Moreover, future studies should also take into consideration, for example, athletes’ gender since this plays a role also in terms of value transmission process (Barni, 2009) and the kind of sport practiced, since this is likely to influence and foster the adoption of specific behaviors. Also age differences (pre-adolescents vs. late adolescents) could merit attention when considering the variables under investigation.

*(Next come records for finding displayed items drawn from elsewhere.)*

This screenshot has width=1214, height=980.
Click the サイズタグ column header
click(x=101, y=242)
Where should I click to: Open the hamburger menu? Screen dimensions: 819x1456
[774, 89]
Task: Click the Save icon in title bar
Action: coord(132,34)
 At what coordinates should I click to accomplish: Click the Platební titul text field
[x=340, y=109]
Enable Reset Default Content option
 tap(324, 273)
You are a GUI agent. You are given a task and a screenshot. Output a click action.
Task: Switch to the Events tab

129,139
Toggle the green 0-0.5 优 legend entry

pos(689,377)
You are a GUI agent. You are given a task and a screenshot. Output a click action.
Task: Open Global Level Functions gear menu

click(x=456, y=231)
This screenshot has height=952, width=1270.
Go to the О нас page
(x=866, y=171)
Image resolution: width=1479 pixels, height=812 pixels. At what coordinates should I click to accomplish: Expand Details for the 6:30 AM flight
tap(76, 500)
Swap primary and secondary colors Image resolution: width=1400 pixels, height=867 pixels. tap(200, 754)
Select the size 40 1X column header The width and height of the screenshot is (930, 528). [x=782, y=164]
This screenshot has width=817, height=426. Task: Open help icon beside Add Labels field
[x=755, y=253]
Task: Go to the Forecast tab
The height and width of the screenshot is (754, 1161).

This study illustrates the importance of considering different factors in explaining young athletes’ morally relevant behavior in sport. It seems to us fundamental for parents and coaches to become aware of the consequences of the context they enhance and the goals and values they promote to their adolescent children and athletes. Because the relationship between parental socialization sport values and the motivational climate promoted by the coaches and the morally relevant behaviors appears evident and quite complex, significant adults such as parents and coaches need to recognize it in order to enhance children’s positive moral development.